AIM:
Return every line of the material below that contains the word "Collapse", matching its capitalization. A line whose letters match but differ in case doesn't count.

[Data entries]
----------------------------------------

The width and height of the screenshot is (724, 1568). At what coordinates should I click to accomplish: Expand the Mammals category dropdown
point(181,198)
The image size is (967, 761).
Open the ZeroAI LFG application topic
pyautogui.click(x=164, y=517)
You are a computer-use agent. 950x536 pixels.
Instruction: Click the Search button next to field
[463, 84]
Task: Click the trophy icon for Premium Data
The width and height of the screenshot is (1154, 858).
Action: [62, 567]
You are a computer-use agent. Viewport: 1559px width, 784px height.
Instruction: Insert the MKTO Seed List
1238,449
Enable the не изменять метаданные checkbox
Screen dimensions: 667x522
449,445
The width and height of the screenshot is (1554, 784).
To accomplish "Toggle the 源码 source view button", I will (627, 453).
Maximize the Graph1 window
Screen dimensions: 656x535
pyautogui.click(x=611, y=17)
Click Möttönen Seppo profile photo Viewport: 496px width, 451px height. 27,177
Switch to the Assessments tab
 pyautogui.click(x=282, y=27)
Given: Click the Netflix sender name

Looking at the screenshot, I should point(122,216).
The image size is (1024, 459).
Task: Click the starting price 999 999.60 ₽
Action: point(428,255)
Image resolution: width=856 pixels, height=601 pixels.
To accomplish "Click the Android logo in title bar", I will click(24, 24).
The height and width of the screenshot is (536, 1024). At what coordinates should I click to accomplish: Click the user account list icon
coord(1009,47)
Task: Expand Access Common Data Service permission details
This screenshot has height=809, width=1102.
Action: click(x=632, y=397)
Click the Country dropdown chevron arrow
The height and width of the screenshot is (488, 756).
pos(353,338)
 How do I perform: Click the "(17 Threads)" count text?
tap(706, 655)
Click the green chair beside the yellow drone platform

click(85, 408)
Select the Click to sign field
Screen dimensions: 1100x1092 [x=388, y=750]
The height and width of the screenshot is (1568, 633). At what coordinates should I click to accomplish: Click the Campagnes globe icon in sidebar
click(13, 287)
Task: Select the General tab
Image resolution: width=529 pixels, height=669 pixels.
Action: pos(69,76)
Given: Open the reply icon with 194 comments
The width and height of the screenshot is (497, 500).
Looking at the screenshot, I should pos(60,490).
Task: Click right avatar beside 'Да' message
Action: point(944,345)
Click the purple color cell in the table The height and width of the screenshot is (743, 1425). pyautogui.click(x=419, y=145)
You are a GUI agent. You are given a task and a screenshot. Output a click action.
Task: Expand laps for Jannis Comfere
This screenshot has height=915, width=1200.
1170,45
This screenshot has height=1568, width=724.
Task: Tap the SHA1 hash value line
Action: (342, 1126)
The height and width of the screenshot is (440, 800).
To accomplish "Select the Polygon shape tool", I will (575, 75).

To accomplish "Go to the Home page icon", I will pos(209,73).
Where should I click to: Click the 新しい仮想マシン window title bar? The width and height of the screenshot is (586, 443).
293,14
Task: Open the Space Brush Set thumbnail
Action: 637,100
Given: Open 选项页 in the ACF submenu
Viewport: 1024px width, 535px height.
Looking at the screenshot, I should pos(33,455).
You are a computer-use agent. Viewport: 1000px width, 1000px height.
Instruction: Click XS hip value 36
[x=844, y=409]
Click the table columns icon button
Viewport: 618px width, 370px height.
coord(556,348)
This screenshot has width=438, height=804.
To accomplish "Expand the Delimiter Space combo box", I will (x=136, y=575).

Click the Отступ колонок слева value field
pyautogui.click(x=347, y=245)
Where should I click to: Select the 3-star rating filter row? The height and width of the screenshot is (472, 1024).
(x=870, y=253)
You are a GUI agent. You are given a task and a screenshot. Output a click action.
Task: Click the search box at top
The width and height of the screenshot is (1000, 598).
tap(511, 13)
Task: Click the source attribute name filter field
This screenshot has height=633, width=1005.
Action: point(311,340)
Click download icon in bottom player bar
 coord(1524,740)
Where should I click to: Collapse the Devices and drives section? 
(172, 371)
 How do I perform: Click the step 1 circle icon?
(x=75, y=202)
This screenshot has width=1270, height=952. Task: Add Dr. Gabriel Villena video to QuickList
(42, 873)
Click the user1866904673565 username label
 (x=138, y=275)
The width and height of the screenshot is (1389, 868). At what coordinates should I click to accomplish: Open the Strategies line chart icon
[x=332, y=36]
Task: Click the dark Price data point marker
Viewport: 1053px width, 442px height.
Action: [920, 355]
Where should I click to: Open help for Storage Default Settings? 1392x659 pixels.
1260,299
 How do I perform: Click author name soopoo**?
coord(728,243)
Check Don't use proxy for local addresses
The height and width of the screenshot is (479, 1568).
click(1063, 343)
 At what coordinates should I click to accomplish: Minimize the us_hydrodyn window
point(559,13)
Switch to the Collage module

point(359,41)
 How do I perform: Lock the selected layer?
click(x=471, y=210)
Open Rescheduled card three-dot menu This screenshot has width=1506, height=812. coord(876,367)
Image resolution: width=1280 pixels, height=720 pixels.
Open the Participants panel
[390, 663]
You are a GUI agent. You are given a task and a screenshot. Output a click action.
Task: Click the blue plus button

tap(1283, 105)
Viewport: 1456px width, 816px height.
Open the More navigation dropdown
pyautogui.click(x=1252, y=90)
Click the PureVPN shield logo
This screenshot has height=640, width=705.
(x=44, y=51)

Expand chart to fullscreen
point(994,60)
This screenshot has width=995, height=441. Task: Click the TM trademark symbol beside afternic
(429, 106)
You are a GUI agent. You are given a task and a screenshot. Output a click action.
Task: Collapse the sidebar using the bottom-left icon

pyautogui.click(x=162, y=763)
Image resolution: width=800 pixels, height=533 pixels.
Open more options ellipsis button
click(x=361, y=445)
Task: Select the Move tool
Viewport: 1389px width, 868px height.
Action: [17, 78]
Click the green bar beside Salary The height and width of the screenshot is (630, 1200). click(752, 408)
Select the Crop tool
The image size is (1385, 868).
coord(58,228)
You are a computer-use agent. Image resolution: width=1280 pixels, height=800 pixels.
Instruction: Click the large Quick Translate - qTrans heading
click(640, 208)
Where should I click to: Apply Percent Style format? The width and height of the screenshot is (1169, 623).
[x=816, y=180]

----------------------------------------

RESPONSE TO THE EXERCISE:
Where should I click to: Collapse the Devices and drives section? 
Task: Collapse the sidebar using the bottom-left icon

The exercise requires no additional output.